* [EXERCISE REQUIREMENTS]: Extract from the records below every line that contains the string "screenshot", matching case exactly. Reproduce each such line unaltered.

* [EXERCISE DATA]:
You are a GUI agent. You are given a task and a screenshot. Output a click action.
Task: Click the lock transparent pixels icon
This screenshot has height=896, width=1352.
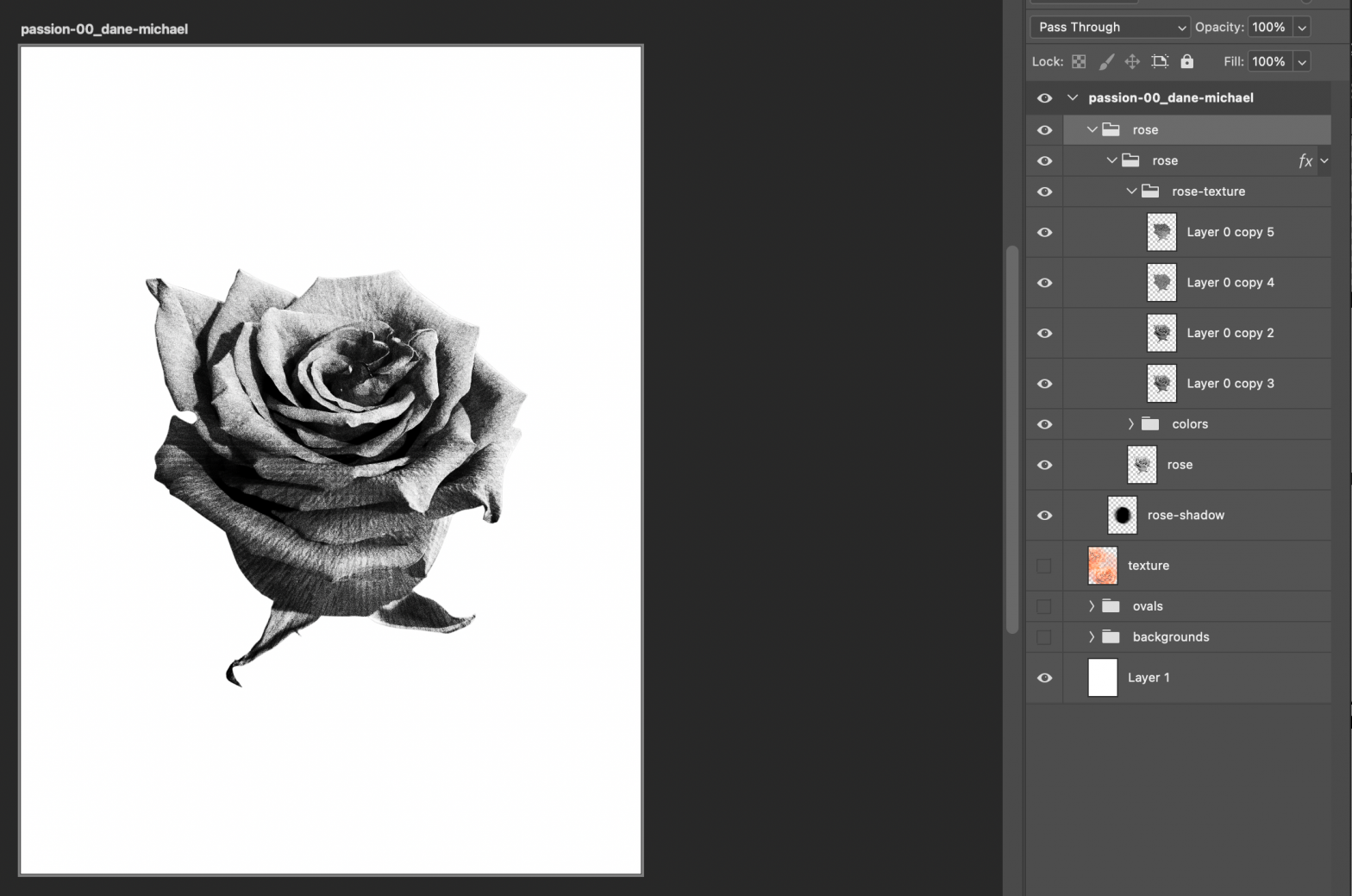tap(1079, 61)
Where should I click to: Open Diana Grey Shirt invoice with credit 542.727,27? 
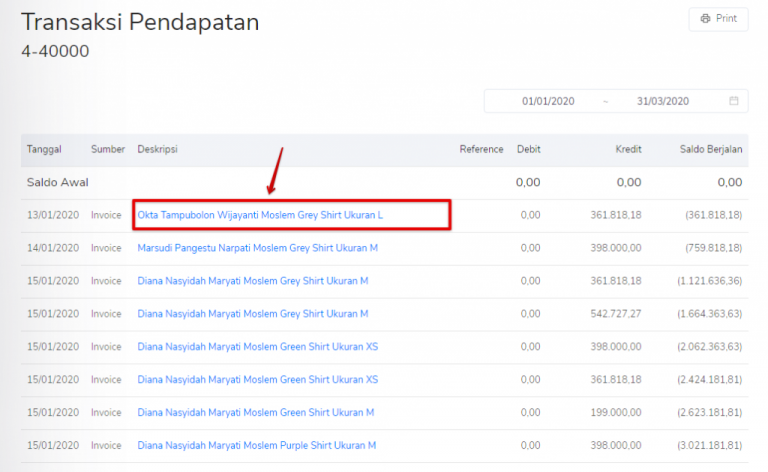coord(253,314)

* [THE REPLY]:
You are a GUI agent. You are given a task and a screenshot. Output a click action.
This screenshot has height=896, width=1352.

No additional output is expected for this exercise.